Han told NewsChina that when members of the team visited her on September 8, she gave them a list of people she believed were responsible. The list named former senior judicial officials from Chen Barga Banner, as well as Batmenkh’s mother and uncle, who were also local officials according to media reports. Also listed was Batmenkh’s cousin, named by media as Baiyintala (transliteration), deputy director of the Chen Barga Banner People’s Congress. When Batmenkh was arrested for homicide, Baiyintala was working with the local disciplinary inspection committee.
However, no official source has confirmed Baiyintala’s involvement or his relationship to Batmenkh.
The case involves other suspicious circumstances. Han said local authorities told her all the documents about Batmenkh’s medical parole and records from his time at the detention center were missing. Several officials involved in his medical parole have since either died or, after 27 years, were too old to recall the case in detail.
“Batmenkh’s case is very serious and has severely hurt the victim’s family. But given the case’s long timespan and list of people of interest, an investigation will take time,” Li Wenhe, current Party secretary of the Chen Barga Banner Politics and Law Committee, told NewsChina. “But despite these difficulties, we’ll do a thorough job and hold those responsible to account to address any public concerns.”
Those concerns involve similar cases of corruption.
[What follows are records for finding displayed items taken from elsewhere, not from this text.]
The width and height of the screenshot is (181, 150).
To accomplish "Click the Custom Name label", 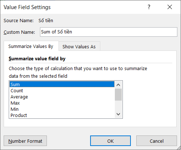I will [x=19, y=32].
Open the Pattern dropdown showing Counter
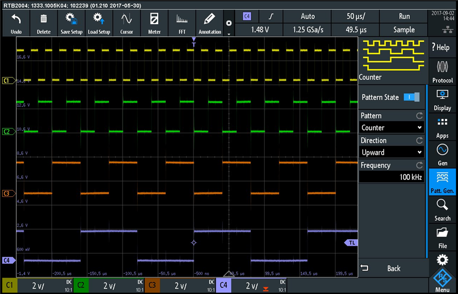 point(392,128)
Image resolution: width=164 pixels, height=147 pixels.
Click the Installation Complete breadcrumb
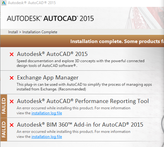[x=40, y=32]
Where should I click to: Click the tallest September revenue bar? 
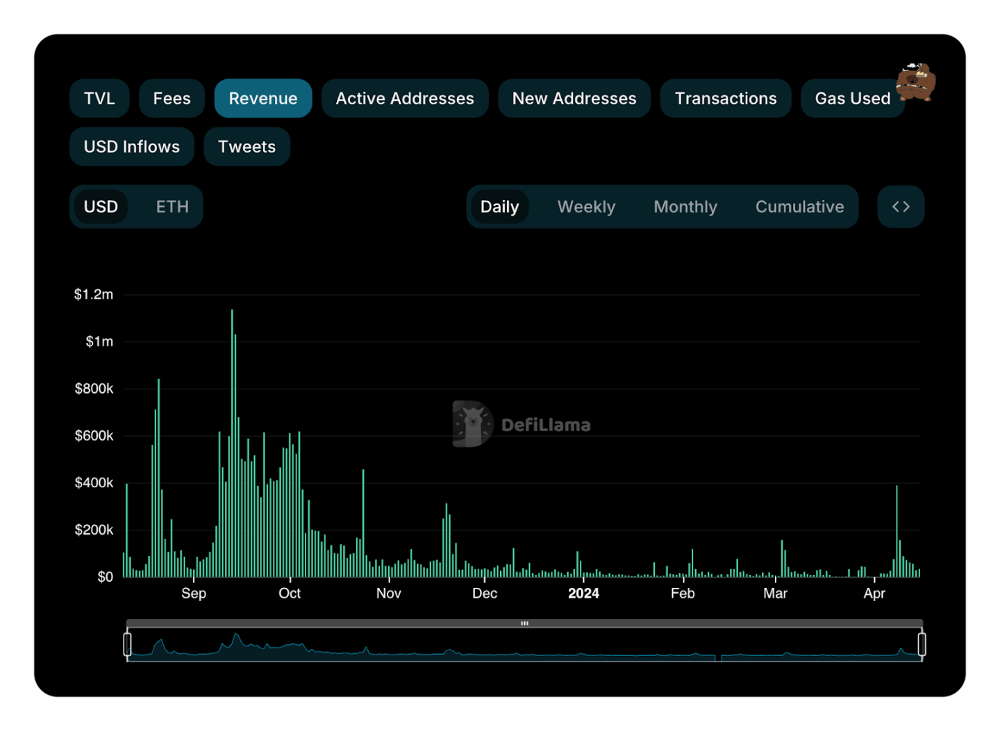coord(232,444)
Just one week after Batmenkh’s case was made public, the Discipline Inspection Committee of the CPC Central Committee announced that 65 officials and government employees in Inner Mongolia had been punished for falsifying parole documents in the case of Wang Yunhong, a man who had been sentenced to death for murder with a two-year reprieve. His penalty was later reduced to 15 years in prison.
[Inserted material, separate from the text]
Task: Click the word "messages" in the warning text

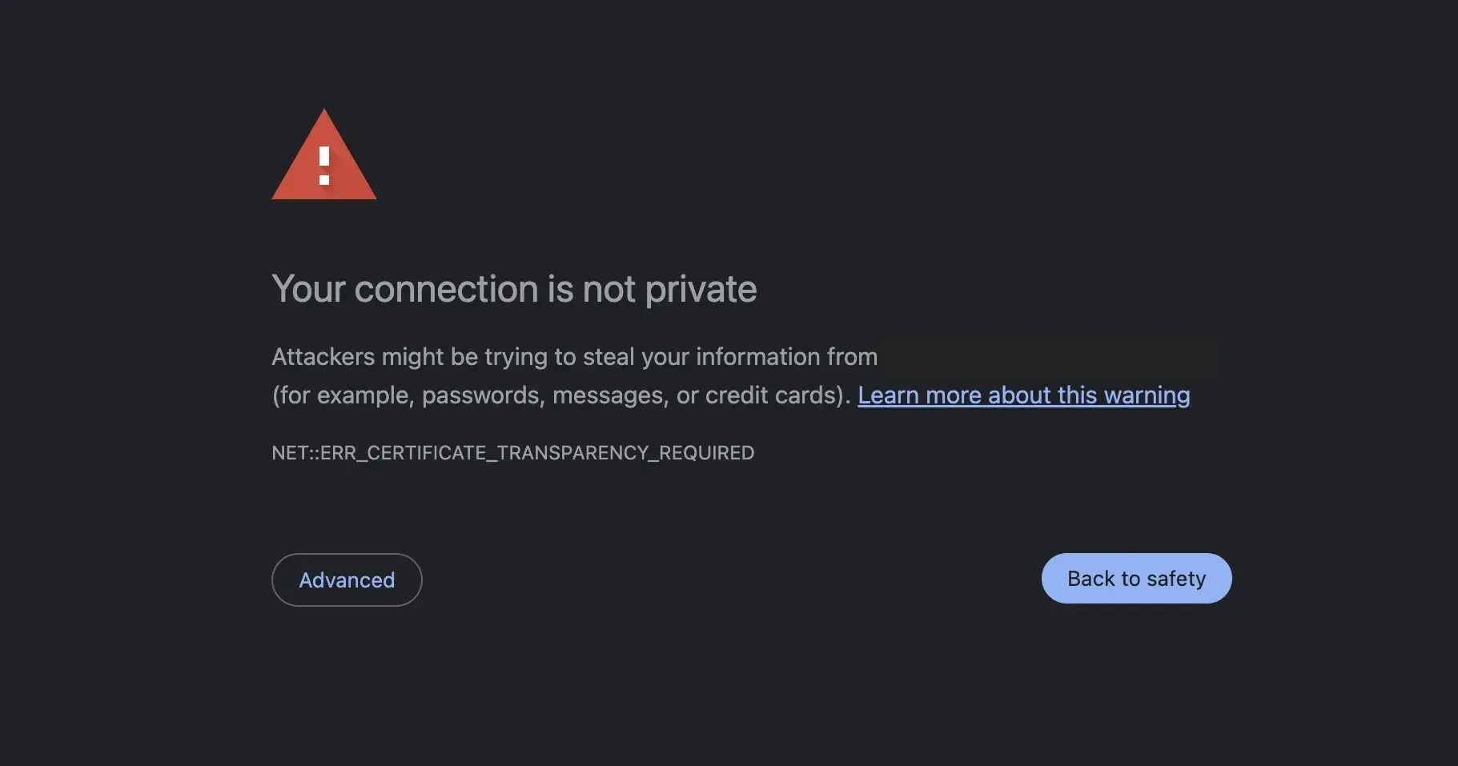Action: click(609, 395)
Another controversial case emerged last year, when Sun Xiaoguo, a high-ranking member of an organized crime ring in Yunnan Province who had been sentenced to death over two decades earlier for homicide and rape, was falsely released on medical parole. Found guilty of organized crime and based on his two previous convictions, Sun was executed in February 2020.
Law experts partly attribute these cases to China’s two regulations on the implementation of medical parole passed in 1990. The regulations laid out the conditions of eligibility for medical parole, such as terminal disease, severe chronic illness and advanced age, and limited its application to lesser offenses, which experts say was outdated and did not address more recent trends in criminal activity.
Although the regulations were replaced by the 2014 regulation on temporary probation which combined and partly updated the 1990 regulations, experts find it still places too much power in the hands of prisons and not enough with supervision authorities. For example, prisons must provide medical and approval documentation to authorities, but there are no specific details on supervision or monitoring of medical parole cases.
“Zhimian fuxing cases have rung the alarm that we should increase punishments for illegal parole and improve institutions and systems to plug all potential loopholes,” read a China Central Television (CCTV) commentary about Wang Yunhong’s case published on its website on September 17.